EXERCISE
Find each line of the records that contains the string "Click" and copy those lines in full.

EXTRACTED INFORMATION
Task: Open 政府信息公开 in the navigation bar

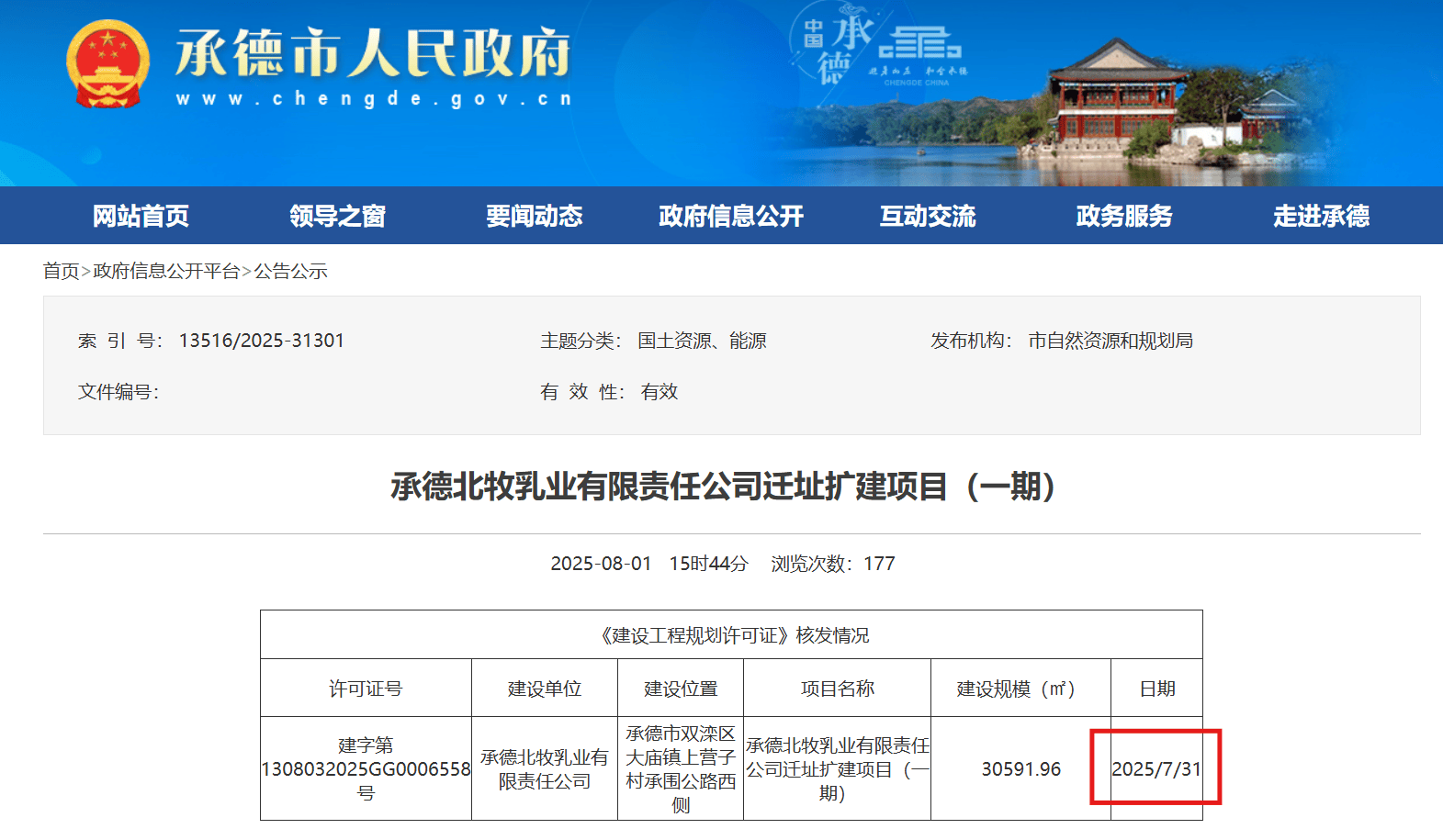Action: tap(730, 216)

--

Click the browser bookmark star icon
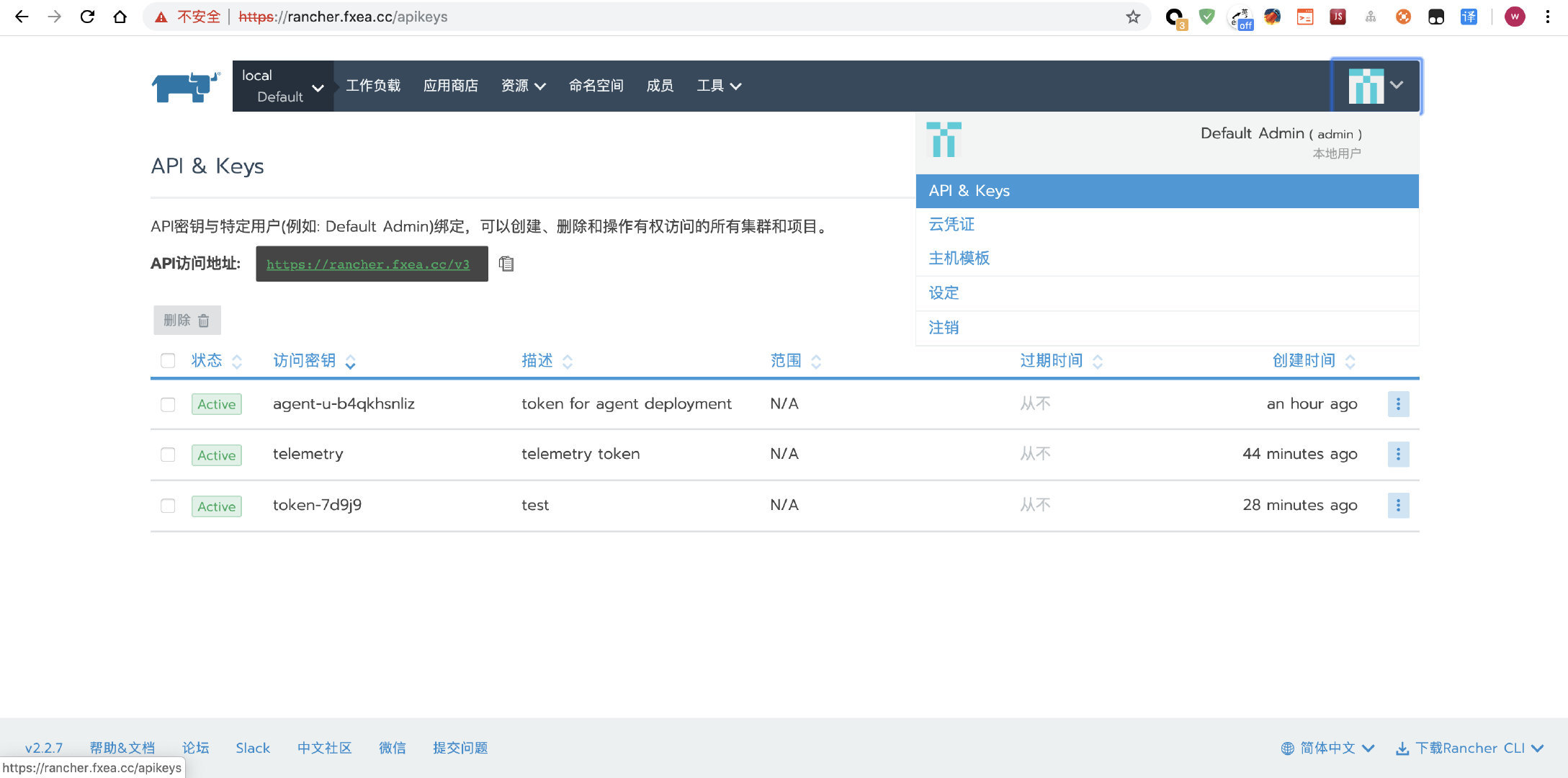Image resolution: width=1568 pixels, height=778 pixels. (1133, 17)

* * *

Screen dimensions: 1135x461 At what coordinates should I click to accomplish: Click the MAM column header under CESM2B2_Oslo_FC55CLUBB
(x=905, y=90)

PROBLEM SOLUTION
Click the browser bookmark star icon
Screen dimensions: 1135x461 At what coordinates should I click to accomplish: Click the MAM column header under CESM2B2_Oslo_FC55CLUBB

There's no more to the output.